Little Lost--somehow the name appealed to Bud, whose instinct for
harmony extended to words and phrases and, for that matter, to
everything in the world that was beautiful. From the time when he first
heard Little Lost mentioned, he had felt a vague regret that chance had
not led him there instead of to the Muleshoe. Brands he had heard all
his life as the familiar, colloquial names for ranch headquarters. The
Muleshoe was merely a brand name. Little Lost was something else,
and because Buddy had been taught to "wait and find out" and to ask
questions only as a last resort, Bud was still in ignorance of the
meaning of Little Lost. He knew, from careless remarks made in his
presence, that the mail came to Little Lost, and that there was some
sort of store where certain everyday necessities were kept, for which
the store-keeper charged "two prices." But there was also a ranch, for
he sometimes heard the boys mention the Little Lost cattle, and speak of
some man as a rider for the Little Lost.

So to Little Lost Bud rode blithely next morning, riding Stopper and
leading Smoky, Sunfish and the pack following as a matter of course.
Again his trained instinct served him faithfully. He had a very good
general idea of Burroback Valley, he knew that the Muleshoe occupied a
fair part of the south side, and guessed that he must ride north, toward
the Gold Gap Mountains, to find the place he wanted.

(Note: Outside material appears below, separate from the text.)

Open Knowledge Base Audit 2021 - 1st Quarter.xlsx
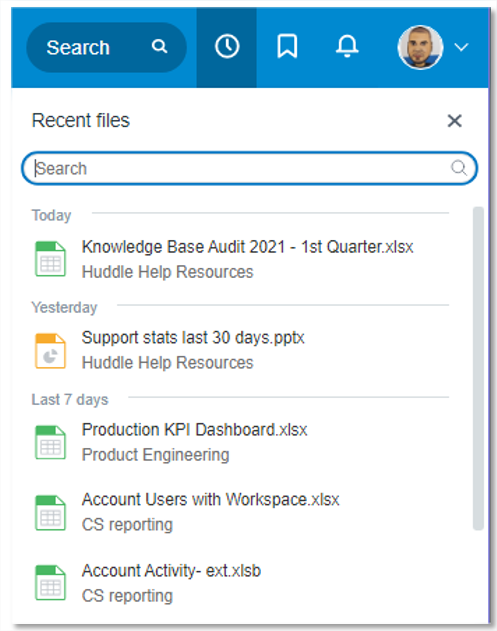Viewport: 497px width, 631px height. [x=247, y=247]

The trail was easy, his horses were as fat as was good for them. In
two hours of riding at his usual trail pace he came upon another stream
which he knew must be Sunk Creek grown a little wider and deeper in its
journey down the valley. He forded that with a great splashing, climbed
the farther bank, followed a stubby, rocky bit of road that wound
through dense willow and cottonwood growth, came out into a humpy meadow
full of ant hills, gopher holes and soggy wet places where the water
grass grew, crossed that and followed the road around a brushy ridge and
found himself squarely confronting Little Lost.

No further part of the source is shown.